"""
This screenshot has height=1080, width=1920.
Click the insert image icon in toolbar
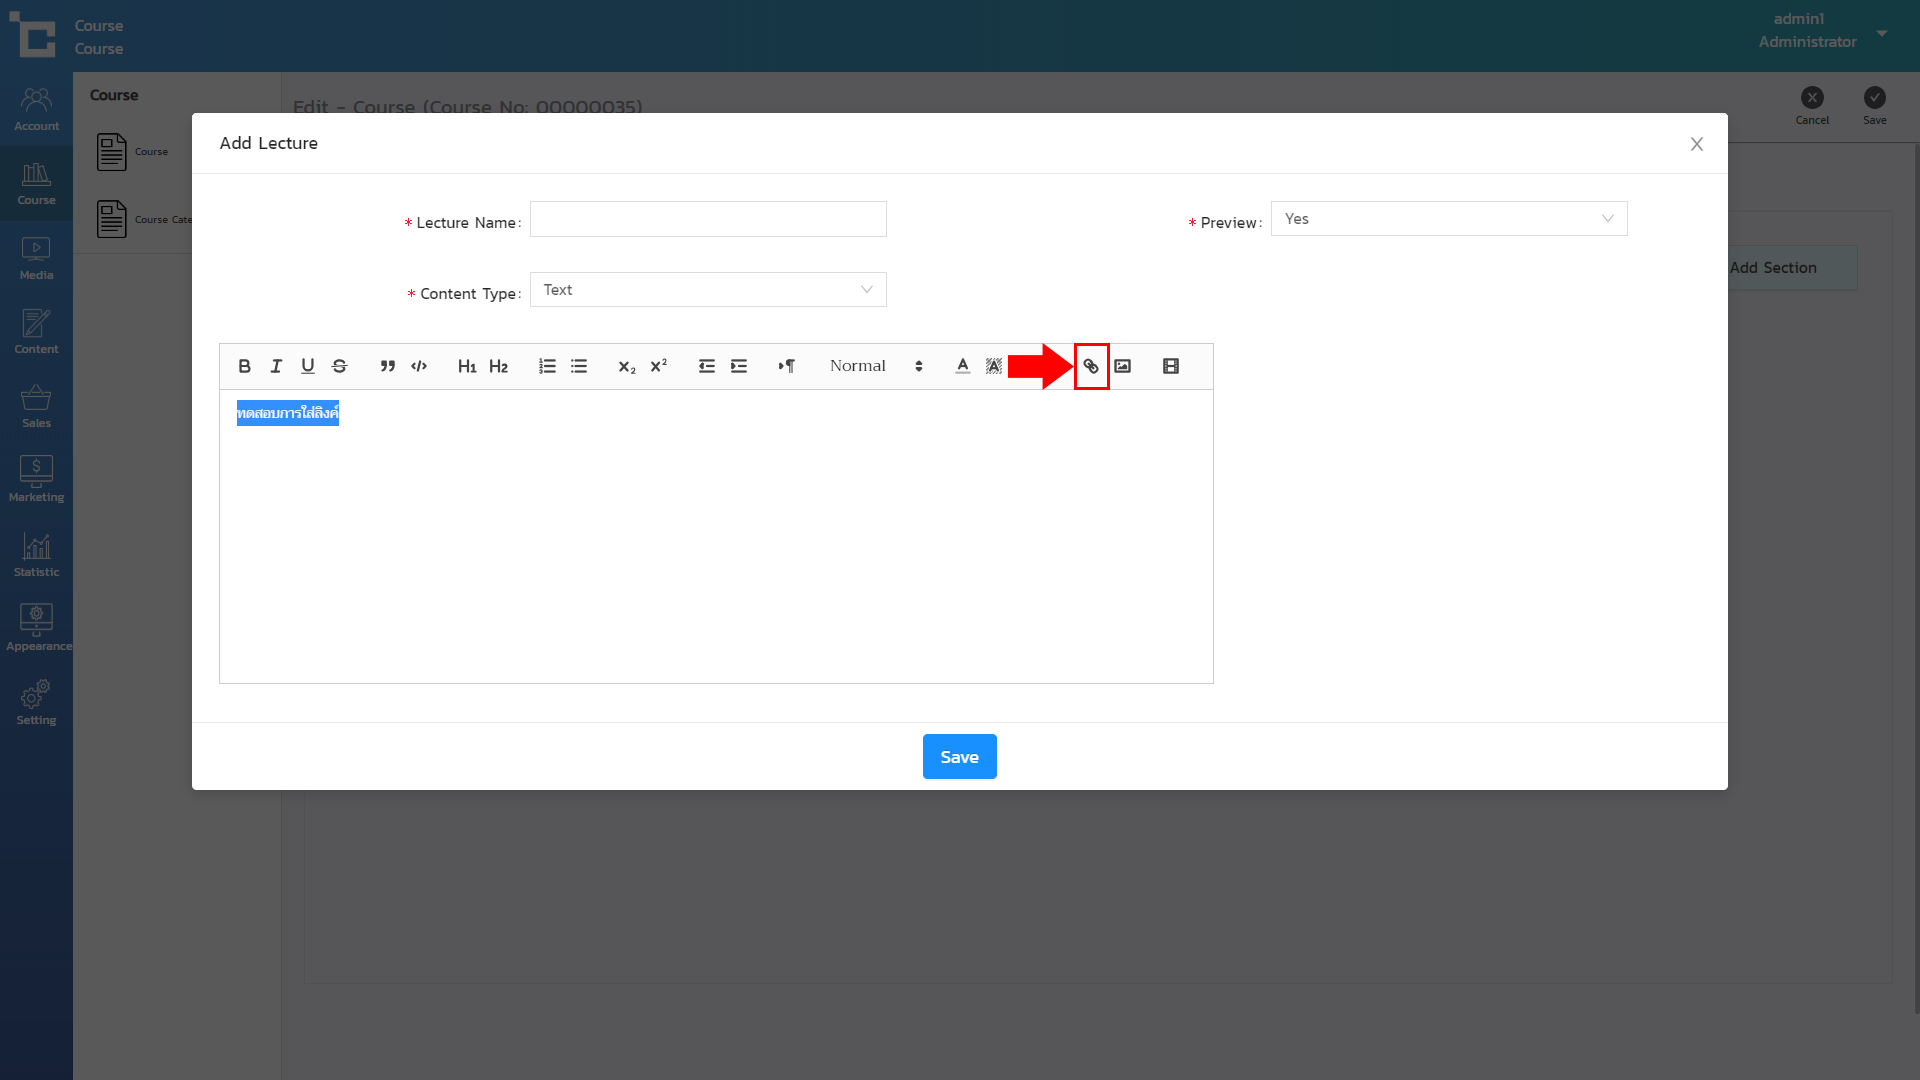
"""
"""
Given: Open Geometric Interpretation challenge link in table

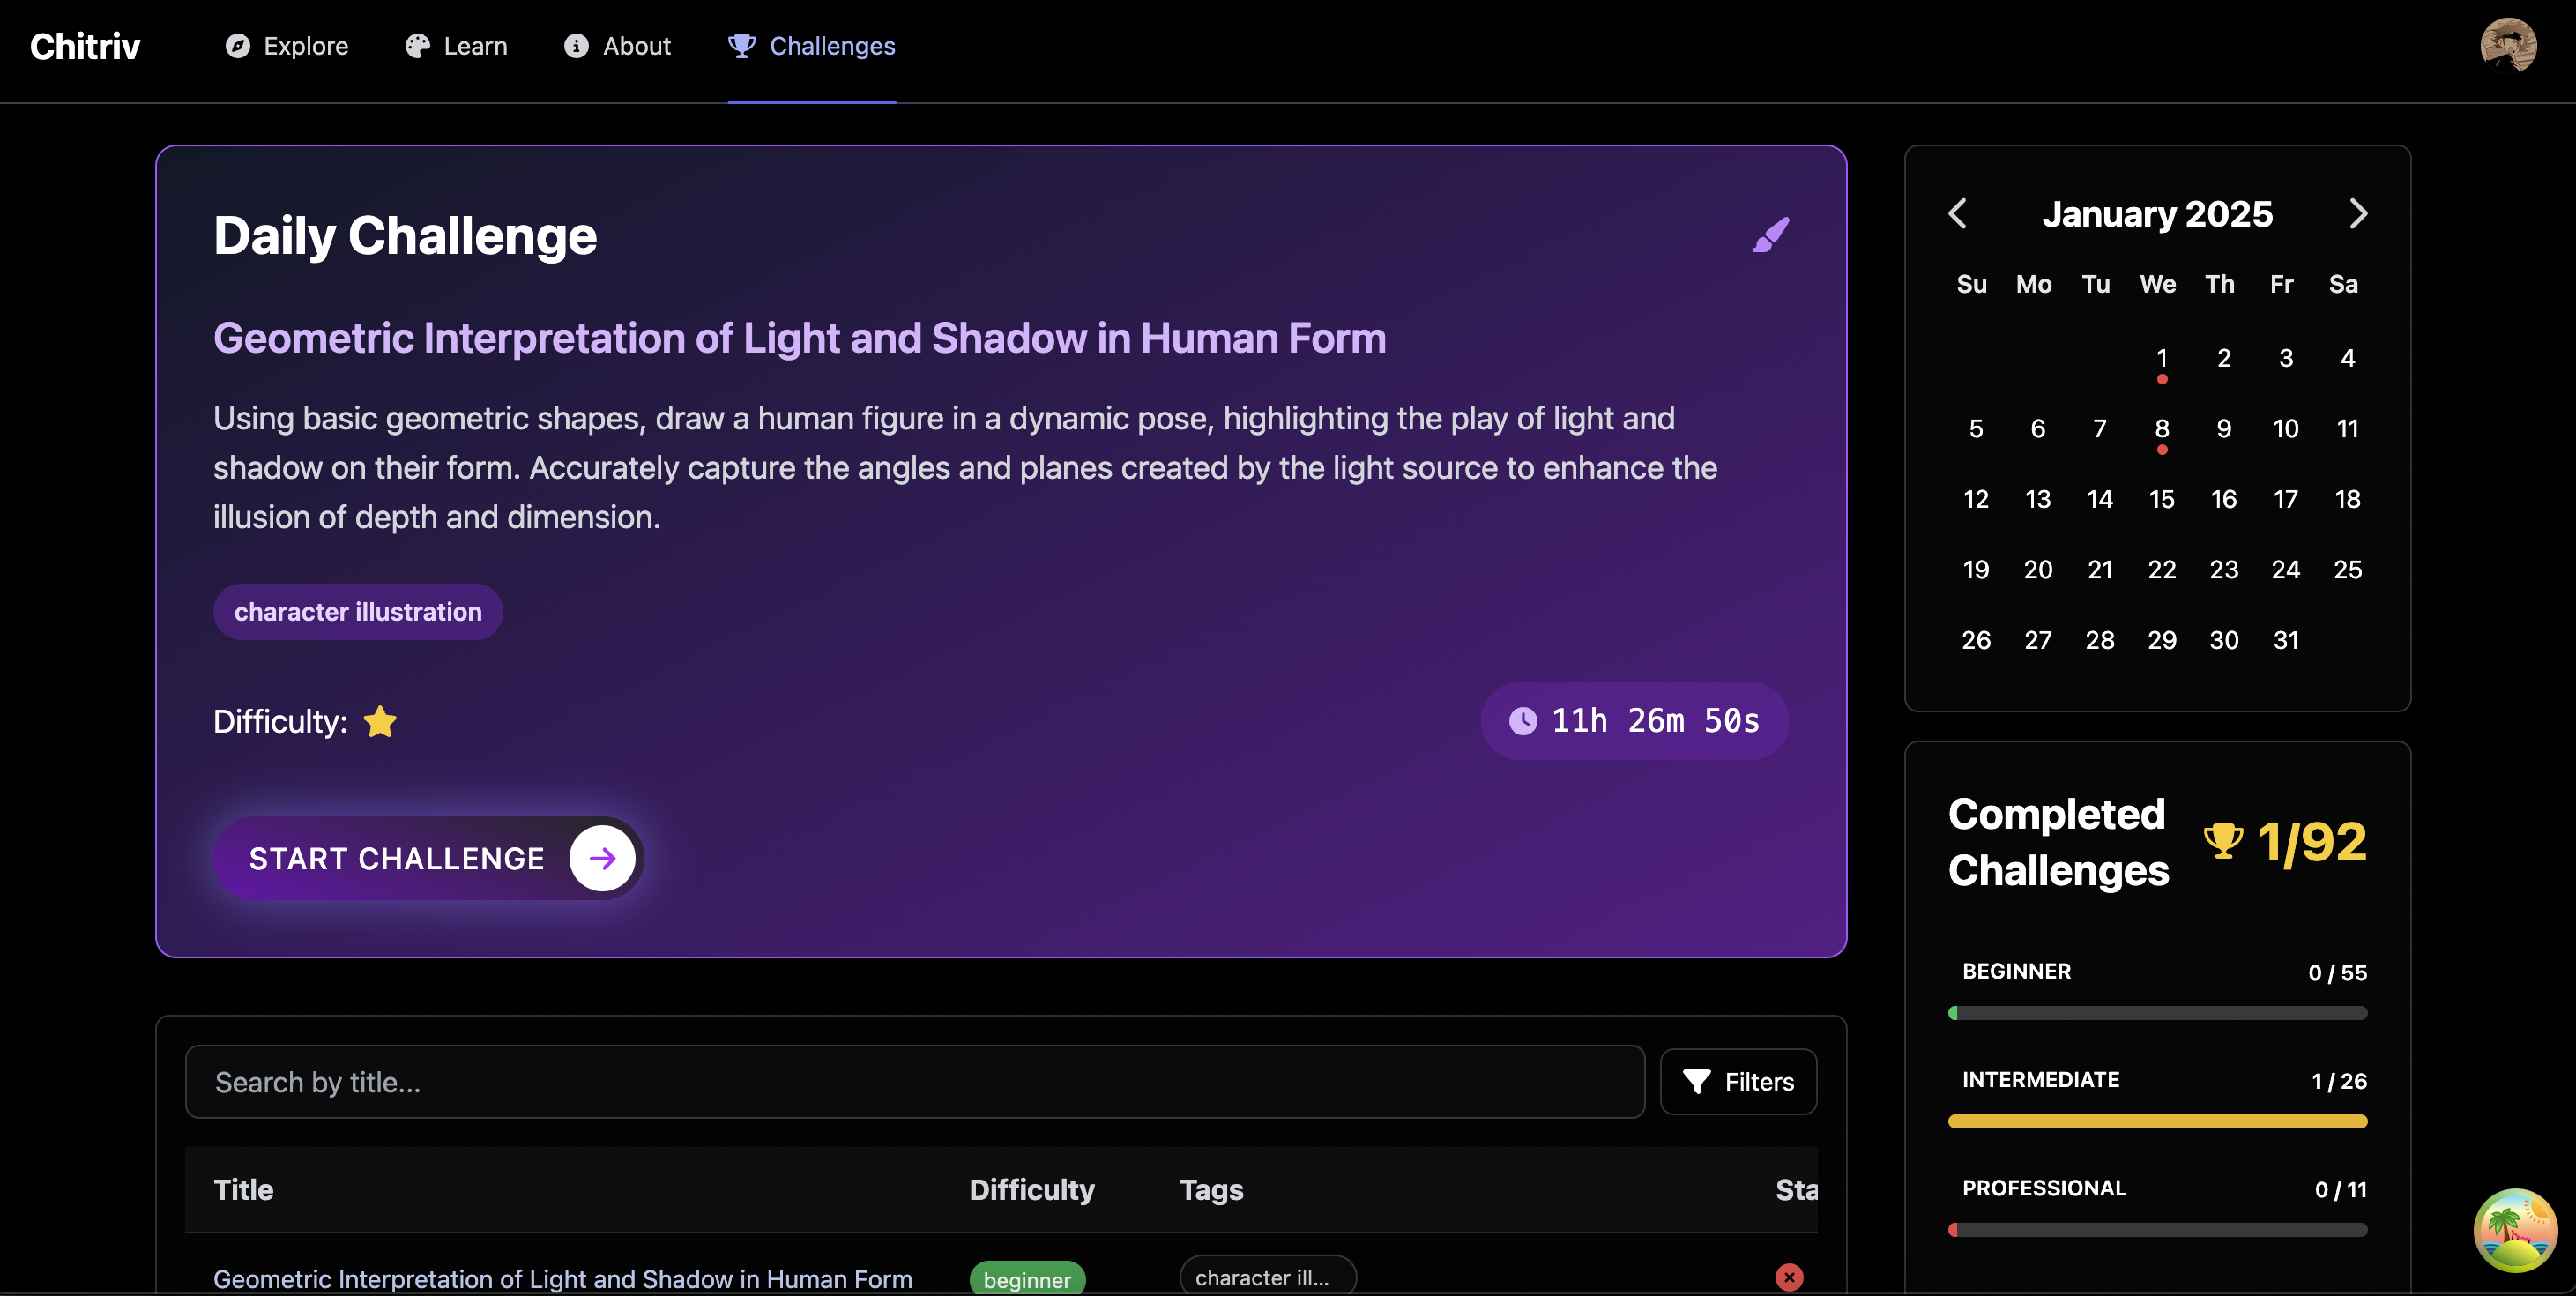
"""
"""
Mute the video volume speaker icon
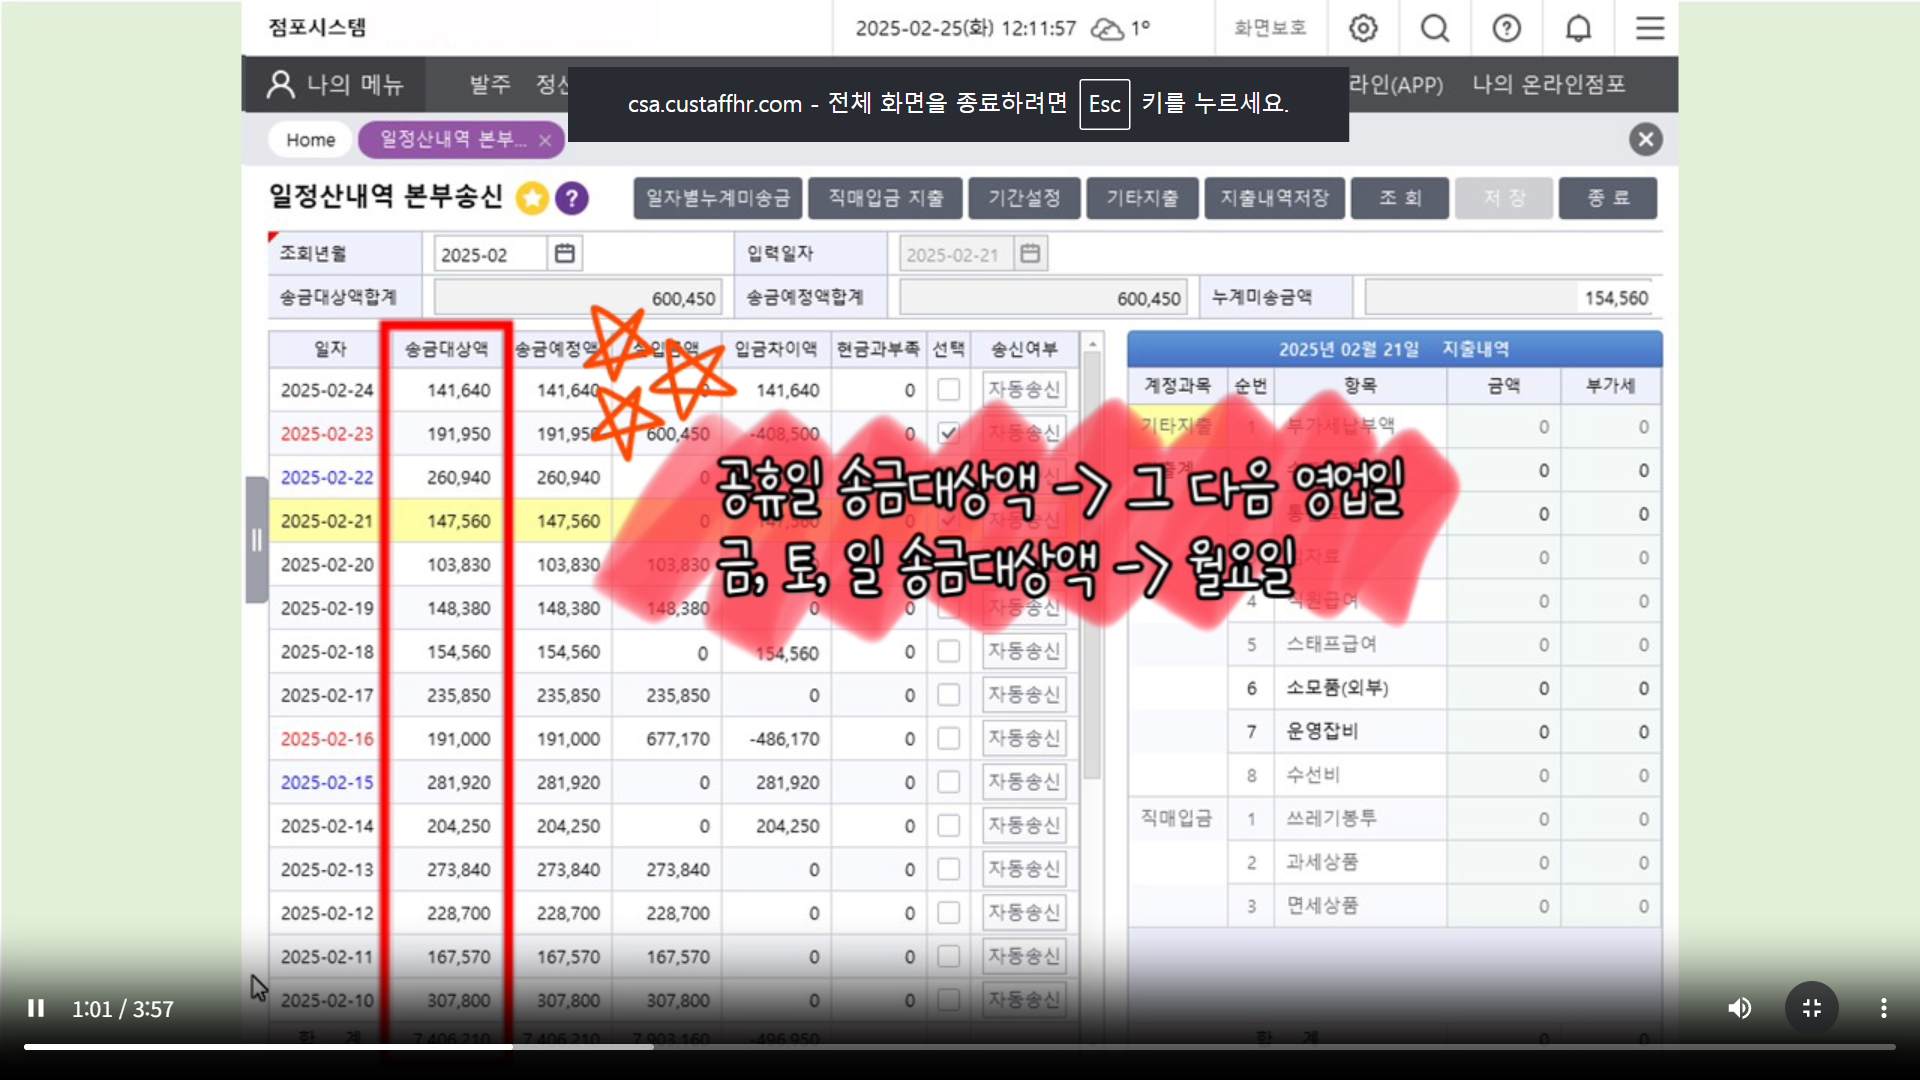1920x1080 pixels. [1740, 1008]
"""
= Assignment =
In the listing above, locate the line containing "This screenshot has height=1080, width=1920." and the line containing "Click the insert image icon in toolbar", then transcribe both and every line between them verbatim.

= Answer section =
This screenshot has height=1080, width=1920.
Click the insert image icon in toolbar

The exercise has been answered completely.